» ESTRATTO
+ + + + + + +

Ancora una volta, la legge di bilancio non fa una scelta chiara sul futuro del servizio sanitario nazionale. A parole lo si sostiene, ma le risorse aggiuntive sono poche. Eppure, finora ha permesso di controllare la spesa pur garantendo servizi di qualità.

La politica del miliardo all’anno

È un quarantesimo amaro per il servizio sanitario nazionale, un fiore all’occhiello della pubblica amministrazione in Italia. Non ci sono grandi novità infatti per la sanità nell’ultima bozza del disegno di legge di bilancio, né sul fronte dei quattrini né su quello delle regole di governo del settore. Il segnale che arriva dal governo è quello di un ulteriore rinvio per la soluzione di due questioni chiave per il futuro del Ssn.

+ + + + + + +

» RECORD FORNITI
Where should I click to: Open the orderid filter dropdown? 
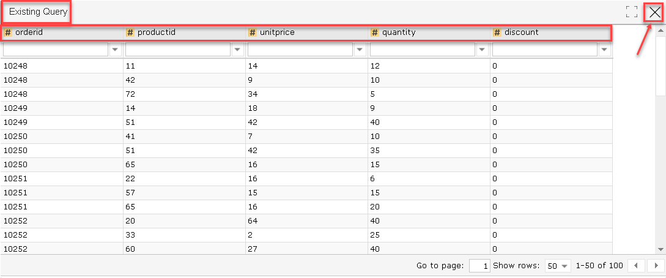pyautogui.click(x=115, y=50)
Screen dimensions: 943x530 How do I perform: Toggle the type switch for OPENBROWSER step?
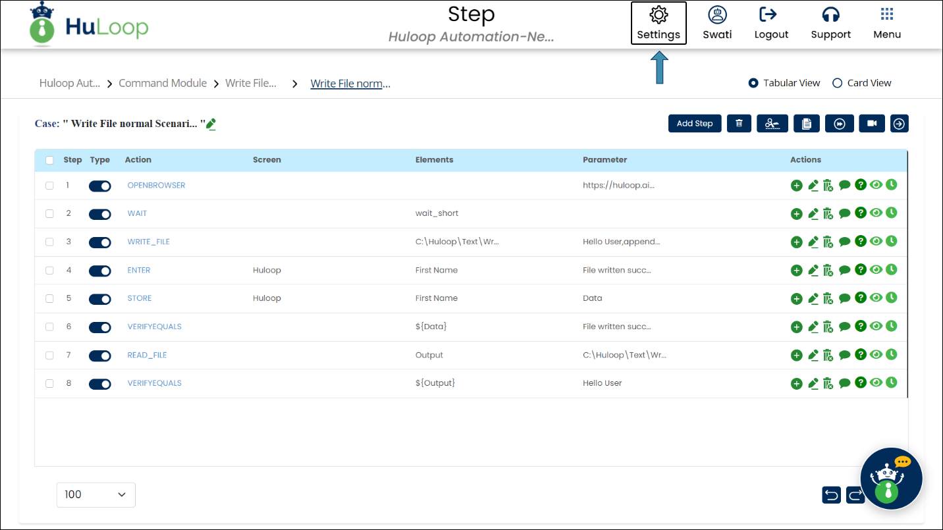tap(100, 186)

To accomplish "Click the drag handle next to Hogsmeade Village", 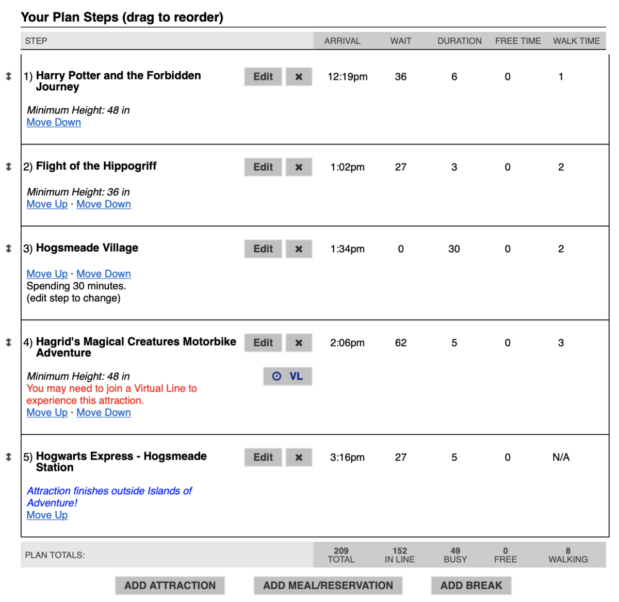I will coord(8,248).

+ + + + + + +

» ESERCIZI DA SVOLGERE
- a) Nell'estratto sulla legge di bilancio e la sanità, come viene definito il servizio sanitario nazionale rispetto alla pubblica amministrazione italiana?
- b) Continua l'estratto sulla legge di bilancio e la sanità, riprendendo dopo la sua ultima frase.

» RISULTATI PER ESERCIZIO
- a) Come un fiore all'occhiello della pubblica amministrazione in Italia.

- b)
Partiamo dai soldi: il fabbisogno è confermato a 114,435 miliardi di euro per il 2019, uno in più rispetto al fabbisogno 2018. Non ci sono risorse in più rispetto a quelle già stanziate dal governo precedente. Certo, si prevedono 2 miliardi aggiuntivi per il 2020 e altri 1,5 per il 2021. Ma il 2020 e il 2021 sono lontani e già sappiamo come è andata a finire negli anni passati con le cifre fissate nei patti per la salute. I governi precedenti sono stati ampiamente criticati per la politica del miliardo in più all’anno, non perché l’ammontare sia davvero compatibile con i livelli essenziali di assistenza – perché è ormai ovvio che quello lo si dice solo per rispetto formale della Costituzione – ma per la filosofia di fondo. Implicita c’è l’assenza di una presa di posizione sul futuro del servizio pubblico universale: non si può sostenere a parole che lo si vuole mantenere in vita e nei fatti non rispondere alle pressioni al rialzo della spesa dal punto di vista del finanziamento se non con i piccoli passi ai quali assistiamo da anni.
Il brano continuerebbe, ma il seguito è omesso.